En complément au texte de Philippe Mercure, « L’occasion ratée des eaux usées »*, paru dans la section Contexte du 23 janvier

Dans la « conversation » médiatique concernant l’utilisation des eaux usées pour faire un suivi en temps réel de la transmission communautaire de la COVID-19, je souhaite ajouter un complément d’information : nous étions prêts dès l’automne 2020.

Au mois d’octobre 2020, avec mon collègue Lawrence Goodridge, nous avons entamé un projet de recherche visant à analyser les eaux usées afin de détecter les éclosions de maladies, le projet Sentinelle. Si, au départ, le projet a été pensé surtout pour les bactéries responsables d’infections entériques, les fameuses listériose et salmonellose, nous avons rapidement vu le potentiel pour la surveillance de la COVID-19.

En collaboration avec l’Agence de la santé publique du Canada, mon équipe et moi avons commencé à analyser les eaux usées provenant des égouts de la ville de Québec dès le 20 juin 2020. Nous avons consacré 19 mois au perfectionnement de nos prélèvements, de notre méthode et de nos analyses. Les derniers prélèvements ont eu lieu le 12 janvier 2022. C’était il y a à peine deux semaines.

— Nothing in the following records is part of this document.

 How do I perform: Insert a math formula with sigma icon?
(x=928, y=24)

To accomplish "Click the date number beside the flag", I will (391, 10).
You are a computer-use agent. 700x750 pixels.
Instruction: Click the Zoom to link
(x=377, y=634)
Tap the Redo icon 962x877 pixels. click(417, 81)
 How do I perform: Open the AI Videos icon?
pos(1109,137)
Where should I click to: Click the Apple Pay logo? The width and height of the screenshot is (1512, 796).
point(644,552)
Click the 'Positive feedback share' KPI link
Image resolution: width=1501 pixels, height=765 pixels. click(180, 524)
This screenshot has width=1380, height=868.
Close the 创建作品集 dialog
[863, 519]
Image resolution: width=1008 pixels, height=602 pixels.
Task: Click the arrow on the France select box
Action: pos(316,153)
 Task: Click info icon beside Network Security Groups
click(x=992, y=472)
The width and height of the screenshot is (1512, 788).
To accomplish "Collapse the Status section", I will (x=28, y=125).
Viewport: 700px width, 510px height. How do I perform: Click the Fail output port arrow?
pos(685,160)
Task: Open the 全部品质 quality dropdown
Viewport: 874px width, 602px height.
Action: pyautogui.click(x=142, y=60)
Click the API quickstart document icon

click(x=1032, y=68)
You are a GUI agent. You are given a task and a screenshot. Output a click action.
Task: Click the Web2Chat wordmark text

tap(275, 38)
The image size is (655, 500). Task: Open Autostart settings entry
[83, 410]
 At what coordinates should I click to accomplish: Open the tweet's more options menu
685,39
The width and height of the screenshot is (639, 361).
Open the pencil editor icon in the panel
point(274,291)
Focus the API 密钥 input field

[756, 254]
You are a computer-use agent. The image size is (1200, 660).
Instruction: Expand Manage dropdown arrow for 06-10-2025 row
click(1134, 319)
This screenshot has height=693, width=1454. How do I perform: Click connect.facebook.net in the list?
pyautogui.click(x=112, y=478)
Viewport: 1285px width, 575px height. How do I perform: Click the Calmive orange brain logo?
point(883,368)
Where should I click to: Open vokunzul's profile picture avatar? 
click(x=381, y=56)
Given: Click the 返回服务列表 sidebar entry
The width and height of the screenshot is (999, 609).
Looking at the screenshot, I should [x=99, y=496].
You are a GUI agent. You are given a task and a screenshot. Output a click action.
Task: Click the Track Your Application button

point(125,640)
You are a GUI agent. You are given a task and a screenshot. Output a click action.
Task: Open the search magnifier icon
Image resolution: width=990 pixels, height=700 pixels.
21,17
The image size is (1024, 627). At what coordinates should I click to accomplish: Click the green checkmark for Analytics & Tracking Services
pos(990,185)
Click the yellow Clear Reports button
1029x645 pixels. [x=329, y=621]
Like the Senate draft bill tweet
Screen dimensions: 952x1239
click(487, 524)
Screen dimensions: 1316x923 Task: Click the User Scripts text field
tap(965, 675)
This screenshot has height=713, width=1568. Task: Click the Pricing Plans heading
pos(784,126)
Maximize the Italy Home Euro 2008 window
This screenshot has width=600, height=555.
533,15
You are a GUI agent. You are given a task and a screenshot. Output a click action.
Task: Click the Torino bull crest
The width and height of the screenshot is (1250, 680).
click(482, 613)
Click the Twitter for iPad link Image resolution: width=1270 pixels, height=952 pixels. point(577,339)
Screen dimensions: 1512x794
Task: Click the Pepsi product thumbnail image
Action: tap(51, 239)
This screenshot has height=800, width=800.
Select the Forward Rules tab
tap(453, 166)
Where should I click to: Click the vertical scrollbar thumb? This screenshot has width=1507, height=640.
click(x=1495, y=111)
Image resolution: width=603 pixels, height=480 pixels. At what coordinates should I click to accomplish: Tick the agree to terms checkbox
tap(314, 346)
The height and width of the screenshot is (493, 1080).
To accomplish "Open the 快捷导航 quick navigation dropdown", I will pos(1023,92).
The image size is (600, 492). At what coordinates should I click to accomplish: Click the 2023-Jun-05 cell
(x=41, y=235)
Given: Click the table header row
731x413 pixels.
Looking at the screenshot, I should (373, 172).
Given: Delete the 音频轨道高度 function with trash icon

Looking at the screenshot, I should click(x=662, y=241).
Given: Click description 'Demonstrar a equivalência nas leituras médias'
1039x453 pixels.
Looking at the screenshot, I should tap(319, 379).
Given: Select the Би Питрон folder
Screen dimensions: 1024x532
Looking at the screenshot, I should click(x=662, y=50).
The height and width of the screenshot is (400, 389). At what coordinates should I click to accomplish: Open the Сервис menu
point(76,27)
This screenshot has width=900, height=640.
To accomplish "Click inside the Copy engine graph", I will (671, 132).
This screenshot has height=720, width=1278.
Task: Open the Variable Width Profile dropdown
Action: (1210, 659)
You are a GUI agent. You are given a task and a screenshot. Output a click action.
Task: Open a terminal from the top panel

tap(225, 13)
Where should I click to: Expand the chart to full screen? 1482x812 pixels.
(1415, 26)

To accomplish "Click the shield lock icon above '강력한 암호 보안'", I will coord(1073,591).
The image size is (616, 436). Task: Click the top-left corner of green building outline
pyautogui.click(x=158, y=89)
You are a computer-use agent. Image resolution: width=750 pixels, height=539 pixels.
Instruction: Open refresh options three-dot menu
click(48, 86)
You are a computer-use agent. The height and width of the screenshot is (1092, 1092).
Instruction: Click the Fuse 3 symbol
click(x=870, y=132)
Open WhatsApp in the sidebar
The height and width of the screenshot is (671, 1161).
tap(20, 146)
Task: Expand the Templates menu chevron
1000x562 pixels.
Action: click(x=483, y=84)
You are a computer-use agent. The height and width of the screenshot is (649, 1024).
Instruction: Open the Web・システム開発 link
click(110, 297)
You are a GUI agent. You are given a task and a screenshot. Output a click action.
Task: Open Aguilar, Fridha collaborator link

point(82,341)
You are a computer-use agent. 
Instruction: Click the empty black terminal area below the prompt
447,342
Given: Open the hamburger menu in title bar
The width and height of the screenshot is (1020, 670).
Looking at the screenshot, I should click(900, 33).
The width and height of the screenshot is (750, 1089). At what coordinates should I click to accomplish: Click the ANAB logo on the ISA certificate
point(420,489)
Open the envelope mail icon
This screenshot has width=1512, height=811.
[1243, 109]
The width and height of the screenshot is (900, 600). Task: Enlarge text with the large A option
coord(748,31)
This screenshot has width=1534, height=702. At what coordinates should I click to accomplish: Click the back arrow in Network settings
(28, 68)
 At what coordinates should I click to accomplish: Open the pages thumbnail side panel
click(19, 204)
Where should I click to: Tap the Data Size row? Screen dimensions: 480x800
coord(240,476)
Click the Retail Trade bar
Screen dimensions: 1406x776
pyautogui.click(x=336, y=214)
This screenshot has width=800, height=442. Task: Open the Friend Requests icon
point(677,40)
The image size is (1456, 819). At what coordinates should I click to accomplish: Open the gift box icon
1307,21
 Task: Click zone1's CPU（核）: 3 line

Avec toutes les données récoltées, l’équipe de recherche a pu démontrer une corrélation significative entre la quantité de particules virales dans les eaux d’égout et le nombre d’individus infectés identifiés par le Laboratoire de santé publique du Québec.

En d’autres mots, avec la quantité d’ARN du virus SARS-CoV-2 dans un échantillon, un modèle mathématique est capable d’estimer le nombre de personnes infectées dans un secteur. C’est la preuve que l’analyse des eaux usées est un bon outil pour suivre l’évolution de la pandémie et l’apparition probable d’autres variants.

La versatilité de cette méthode est aussi un atout important. Avec une approche ciblée, comme le proposait la version originale de notre projet, l’analyse génomique des eaux usées permet de surveiller et d’arrêter tôt la propagation de maladies entériques. Avec une approche plus globale, en extrayant le matériel génétique directement des eaux d’égout, il est possible de faire une recension d’une foule de microorganismes pathogènes et de déceler les signes annonciateurs des éclosions.

Dans le contexte actuel, où la capacité de dépistage du gouvernement a été dépassée et n’est plus offerte à la population, la surveillance de la COVID-19 par l’analyse des eaux usées nous permettrait d’avoir un indicateur supplémentaire de l’évolution de la pandémie au niveau populationnel. À long terme, je pense qu’il serait plus que judicieux de se prémunir d’outils permettant de surveiller l’apparition de maladies et de nouvelles pandémies et l’analyse des eaux usées est une carte que nous devons avoir dans notre jeu.

Nous avons l’expertise, nous avons la méthode et nous avons les installations. Nous sommes prêts.